Namun setelah batas waktu perjanjian berakhir, pihak penjual, Sri Astutik, tidak kunjung meningkatkan status surat perjanjian tersebut ke dalam akta jual-beli resmi. Sri Astutik kerap memberikan berbagai alasan agar terhindar dari desakan yang dilakukan oleh Ali Muhyin. Sikap tersebut mulai menimbulkan kecurigaan, namun Ali Muhyin masih mencoba bersikap kooperatif hingga akhirnya justru menjadi korban penipuan untuk kedua kalinya.

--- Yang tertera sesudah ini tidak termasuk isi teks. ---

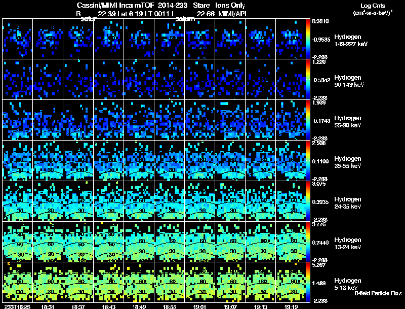Screen dimensions: 405x309
Task: Click the Hydrogen 90-149 keV row label
Action: click(349, 81)
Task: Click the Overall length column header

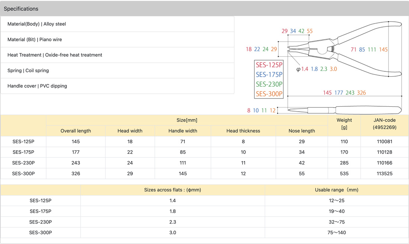Action: tap(76, 131)
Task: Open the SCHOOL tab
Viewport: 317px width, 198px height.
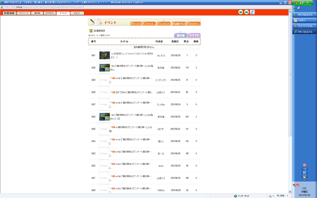Action: pyautogui.click(x=50, y=13)
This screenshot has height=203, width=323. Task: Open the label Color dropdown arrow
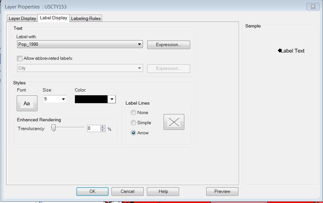pos(111,99)
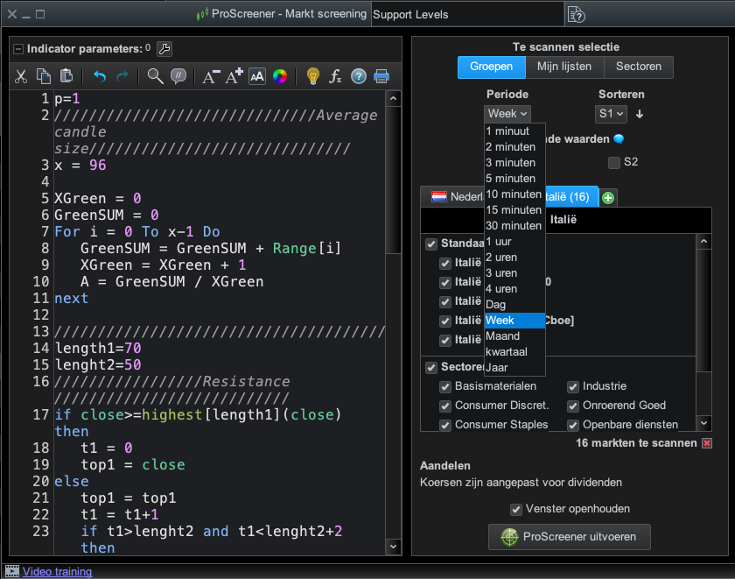Click the wrench icon beside Indicator parameters
The height and width of the screenshot is (579, 735).
(x=164, y=49)
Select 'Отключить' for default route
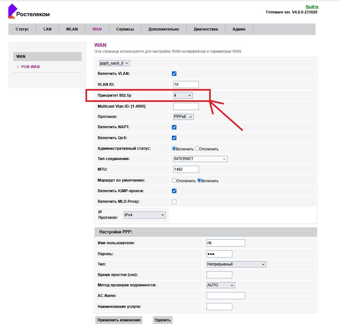This screenshot has height=332, width=339. pyautogui.click(x=174, y=181)
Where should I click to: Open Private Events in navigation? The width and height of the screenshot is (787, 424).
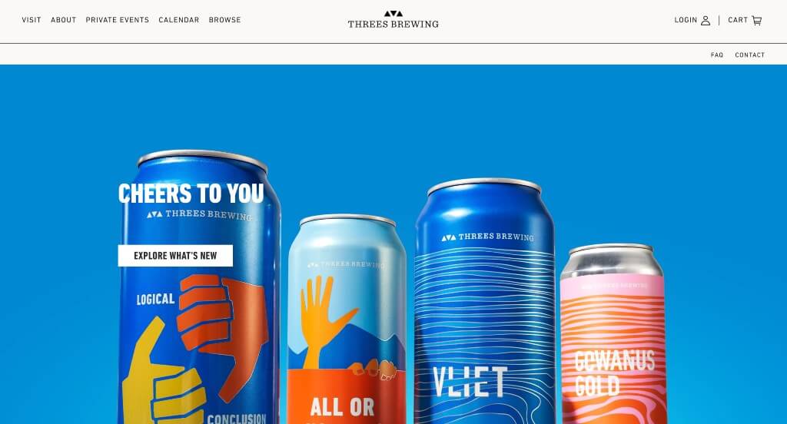pos(118,20)
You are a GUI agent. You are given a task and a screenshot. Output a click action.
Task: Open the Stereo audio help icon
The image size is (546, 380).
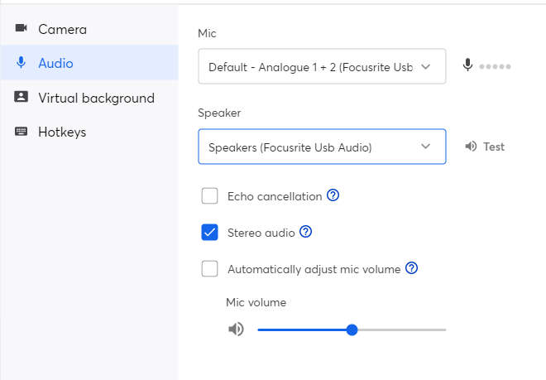coord(305,233)
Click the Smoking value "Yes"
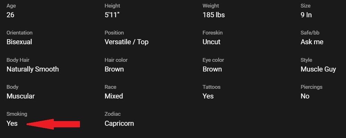Screen dimensions: 346x138 [12, 123]
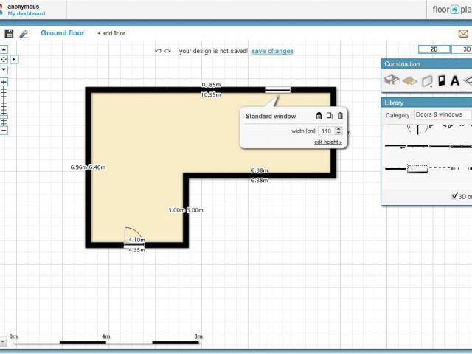472x354 pixels.
Task: Toggle the lock on standard window
Action: [x=319, y=116]
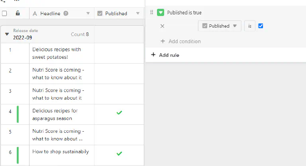Click the text type icon beside Headline

(35, 13)
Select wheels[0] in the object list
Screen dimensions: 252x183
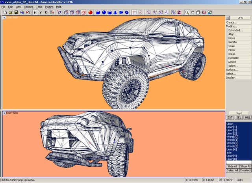[232, 136]
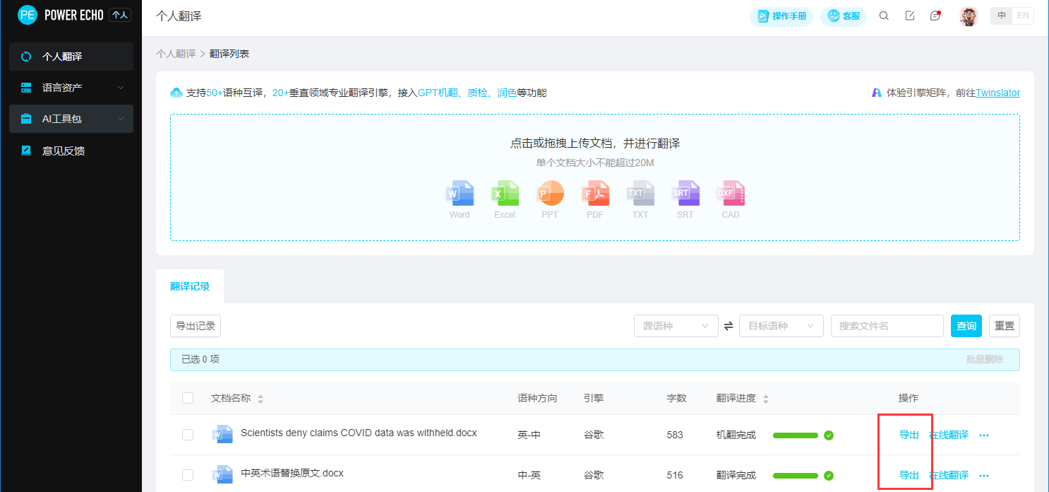Click the search magnifier icon in header

click(884, 16)
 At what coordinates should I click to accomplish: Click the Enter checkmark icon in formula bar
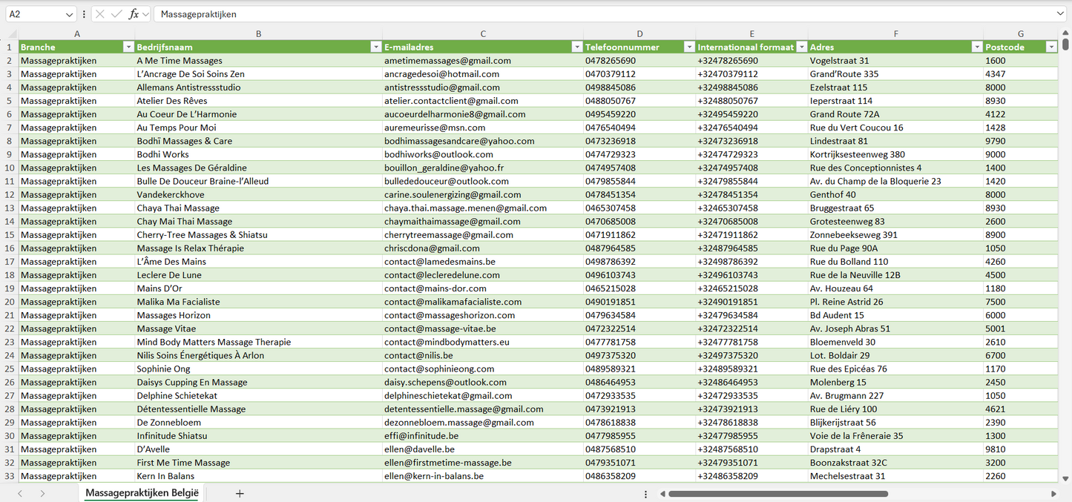click(x=116, y=14)

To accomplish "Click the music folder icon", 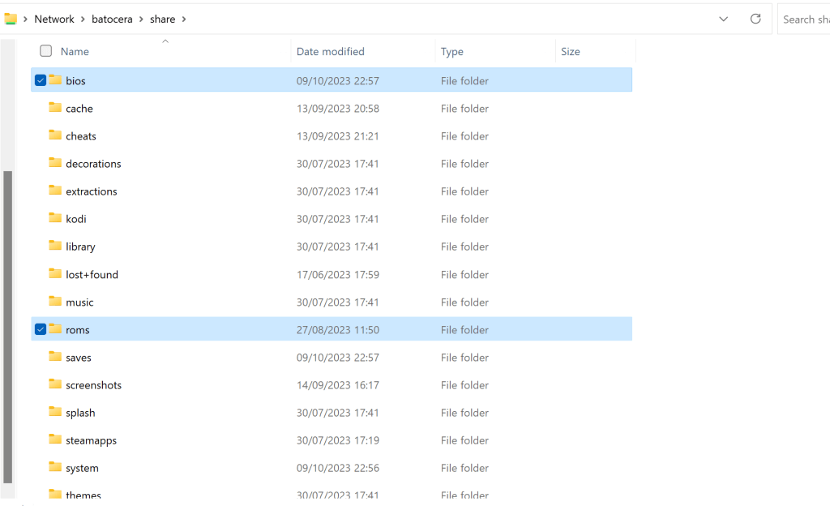I will 55,302.
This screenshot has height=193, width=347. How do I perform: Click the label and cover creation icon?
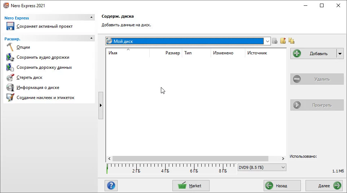point(10,98)
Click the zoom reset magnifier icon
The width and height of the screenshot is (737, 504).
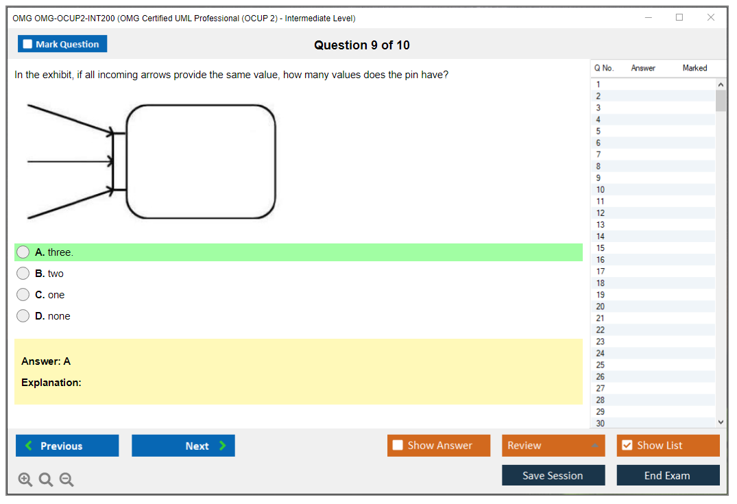pos(46,480)
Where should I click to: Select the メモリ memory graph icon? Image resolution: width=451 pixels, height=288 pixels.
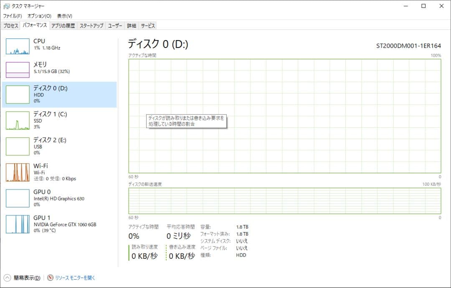point(18,70)
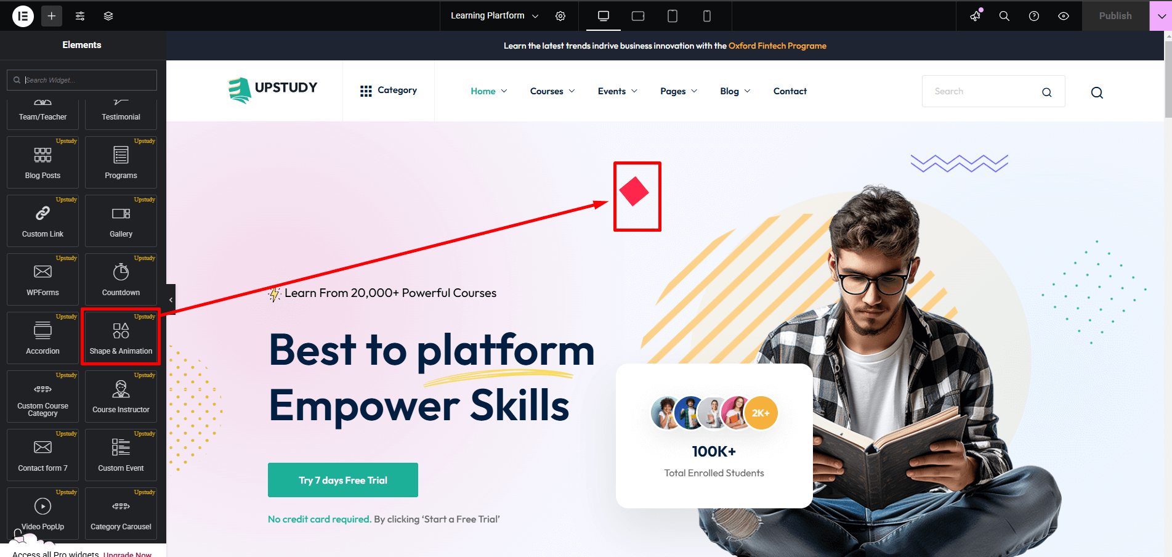Select the Course Instructor widget

point(121,396)
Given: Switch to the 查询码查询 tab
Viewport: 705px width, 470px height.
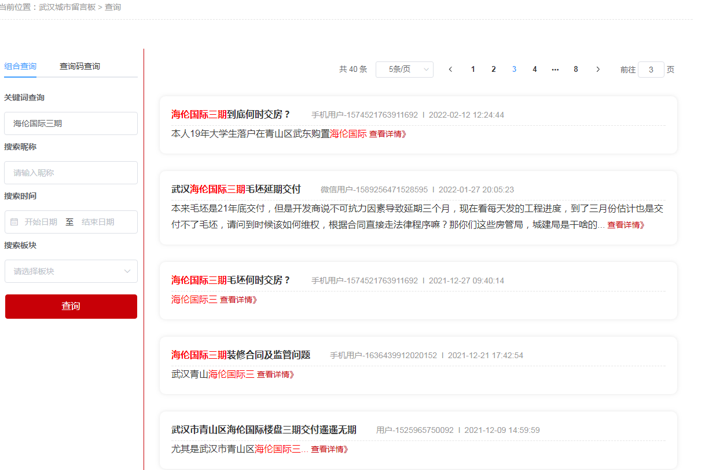Looking at the screenshot, I should coord(80,67).
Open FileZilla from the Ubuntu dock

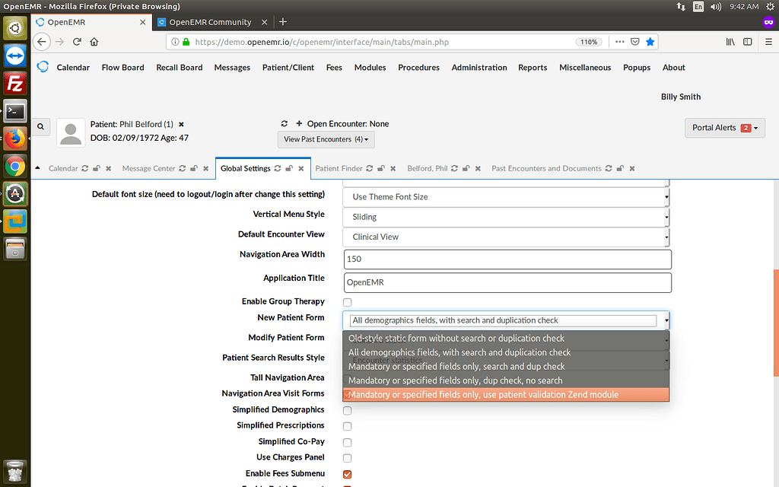tap(14, 84)
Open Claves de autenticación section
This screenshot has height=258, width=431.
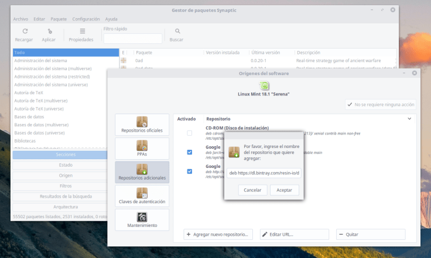(x=142, y=197)
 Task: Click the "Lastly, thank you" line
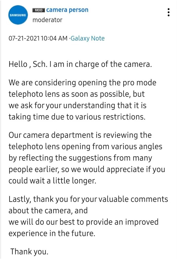pyautogui.click(x=88, y=199)
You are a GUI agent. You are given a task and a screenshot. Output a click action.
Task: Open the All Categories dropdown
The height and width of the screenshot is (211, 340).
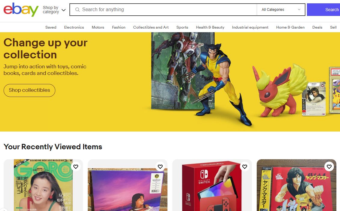pos(281,10)
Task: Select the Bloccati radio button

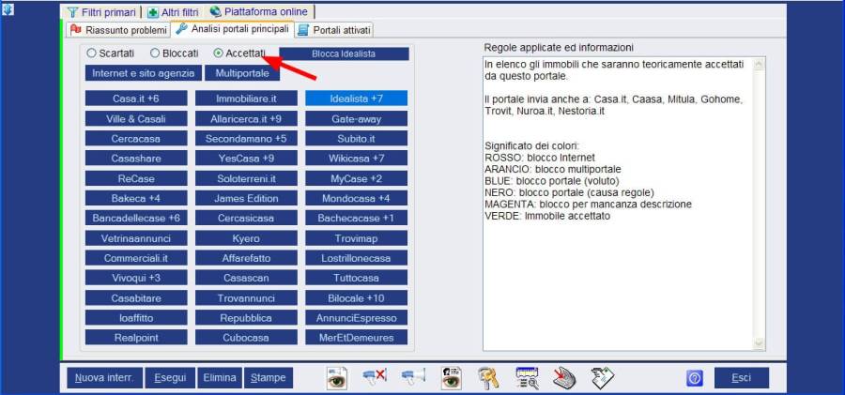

Penipuan kedua terjadi ketika Sri Astutik meminta bantuan kepada Ali Muhyin untuk meminjam Sertifikat Hak Milik (SHM) atas nama Saiful, dengan dalih akan ditunjukkan kepada rekannya sebagai syarat agar bisa mendapatkan pinjaman uang. Dalam pernyataannya, Sri Astutik meyakinkan bahwa SHM tersebut tidak akan digadaikan, hanya untuk formalitas agar mendapat kepercayaan dari calon pemberi pinjaman. Karena kepiawaian Sri Astutik dalam meyakinkan orang, akhirnya Saiful pun bersedia meminjamkan SHM miliknya.
Menurut Saiful, dirinya tidak memiliki kecurigaan sedikit pun terhadap Sri Astutik yang ternyata merupakan seorang penipu ulung. Namun beberapa waktu kemudian, pihak keluarga dari pemilik SHM, yakni Ibu Lilis dan Juliasukarno, mengancam akan melaporkan Ali Muhyin dan Sri Astutik ke Mapolres Pasuruan jika SHM tersebut tidak segera dikembalikan. Sejak saat itu, berbagai upaya telah dilakukan agar sertifikat dikembalikan, namun Sri Astutik selalu memberikan alasan yang tidak masuk akal.
Setelah dilakukan penelusuran oleh Ali Muhyin, diketahui bahwa SHM yang dipinjamkan itu ternyata telah digadaikan kepada seorang oknum dari Dinas Perhubungan (Dishub) dengan inisial IWN, yang bertugas di Surabaya. Ketika Saiful meminta kembali sertifikat tersebut, IWN menolak dan menyatakan bahwa ia tidak akan mengembalikannya. Hal ini semakin memperkuat dugaan bahwa sertifikat telah disalahgunakan tanpa sepengetahuan pemilik aslinya.
Hingga berita ini dipublikasikan, pihak pengembang atau developer tanah belum memberikan keterangan resmi terkait masalah tersebut. Ali Muhyin dan Saiful masih berharap agar kasus ini bisa segera ditangani oleh aparat penegak hukum dan hak atas tanah maupun sertifikat dapat dikembalikan sebagaimana mestinya.